Vorin was greatly relieved when the Northern Town came into sight. He stumbled over the roots of the great pines on the edge of the forest, and half-ran, half-fell down the short slope to the Frozen Road. Chilled to the bone, he didn’t bother to look for a tavern or an inn, and set himself down right in front of the first fire that he found- which, in this case, happened to be an open forge on the side of the road. For quite some time he just stared into the glowing flames, hoping that his fingers wouldn’t fall off from the cold.
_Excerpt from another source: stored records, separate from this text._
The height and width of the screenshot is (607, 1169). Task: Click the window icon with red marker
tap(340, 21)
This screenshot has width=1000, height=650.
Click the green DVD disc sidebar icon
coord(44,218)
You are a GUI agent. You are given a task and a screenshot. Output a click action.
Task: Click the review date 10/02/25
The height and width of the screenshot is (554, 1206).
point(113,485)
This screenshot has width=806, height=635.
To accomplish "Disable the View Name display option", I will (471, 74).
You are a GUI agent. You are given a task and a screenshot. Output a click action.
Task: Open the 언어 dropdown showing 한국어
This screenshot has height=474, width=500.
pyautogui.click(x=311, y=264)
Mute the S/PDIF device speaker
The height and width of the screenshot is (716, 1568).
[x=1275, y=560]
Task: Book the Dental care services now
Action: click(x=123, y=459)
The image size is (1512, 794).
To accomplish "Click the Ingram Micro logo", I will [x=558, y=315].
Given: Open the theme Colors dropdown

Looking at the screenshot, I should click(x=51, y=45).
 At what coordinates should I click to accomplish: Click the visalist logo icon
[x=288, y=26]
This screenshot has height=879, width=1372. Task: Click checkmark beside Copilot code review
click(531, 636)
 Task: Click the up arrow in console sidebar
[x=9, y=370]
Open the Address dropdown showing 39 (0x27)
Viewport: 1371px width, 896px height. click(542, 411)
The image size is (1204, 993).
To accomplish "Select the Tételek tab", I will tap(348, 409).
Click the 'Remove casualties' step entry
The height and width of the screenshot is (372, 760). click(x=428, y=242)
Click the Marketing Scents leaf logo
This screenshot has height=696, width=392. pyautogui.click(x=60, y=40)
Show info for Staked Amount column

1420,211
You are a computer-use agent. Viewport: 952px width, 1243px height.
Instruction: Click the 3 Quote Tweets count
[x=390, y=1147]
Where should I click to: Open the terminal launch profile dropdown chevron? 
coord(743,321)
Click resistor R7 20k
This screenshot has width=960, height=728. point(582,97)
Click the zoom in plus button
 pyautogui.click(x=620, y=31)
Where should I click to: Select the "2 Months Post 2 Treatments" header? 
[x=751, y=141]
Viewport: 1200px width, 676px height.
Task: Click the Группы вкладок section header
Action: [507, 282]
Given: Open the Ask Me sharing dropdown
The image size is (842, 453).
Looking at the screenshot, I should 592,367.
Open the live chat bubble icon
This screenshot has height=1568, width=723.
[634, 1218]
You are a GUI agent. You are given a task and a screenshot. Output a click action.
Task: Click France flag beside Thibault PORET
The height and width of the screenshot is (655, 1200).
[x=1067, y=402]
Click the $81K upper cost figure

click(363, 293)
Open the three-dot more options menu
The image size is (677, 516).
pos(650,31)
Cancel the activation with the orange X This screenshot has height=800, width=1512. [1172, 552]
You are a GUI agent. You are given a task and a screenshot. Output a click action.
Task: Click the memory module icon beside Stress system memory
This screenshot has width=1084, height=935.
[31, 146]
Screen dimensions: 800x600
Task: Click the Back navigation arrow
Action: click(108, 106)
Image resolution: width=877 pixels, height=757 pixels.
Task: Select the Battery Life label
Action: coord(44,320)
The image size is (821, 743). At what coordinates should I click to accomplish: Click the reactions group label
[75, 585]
He was tired, too, from hiking through the forest and fighting the troll, and Vorin almost dozed off in front of the forge, so comfortable was he. He was stirred from his rest, however, by a gruff voice beside the forge.
“Come again?” Vorin asked somewhat groggily as he sat up. There was a big man, as tall as a six-foot, three-inch tree with a long, graying beard standing beside the forge.
“I said, the lodge is down the road,” The blacksmith, for that is who he must have been, responded. “Unless you’re lookin’ to buy some steel.”
“Well, I… I suppose that I could could use a knife. Just a carving knife, not a weapon or anything.” Vorin replied, regretting his initial decision to sit down by the forge.
“Well, then you’ve come to the right place. We’ve got plenty of knives here. Although usually customers go to the front door. What and you looking for?” The blacksmith began to busy himself with his tools as he talked, picking up a hammer and working the bellows with his other hand.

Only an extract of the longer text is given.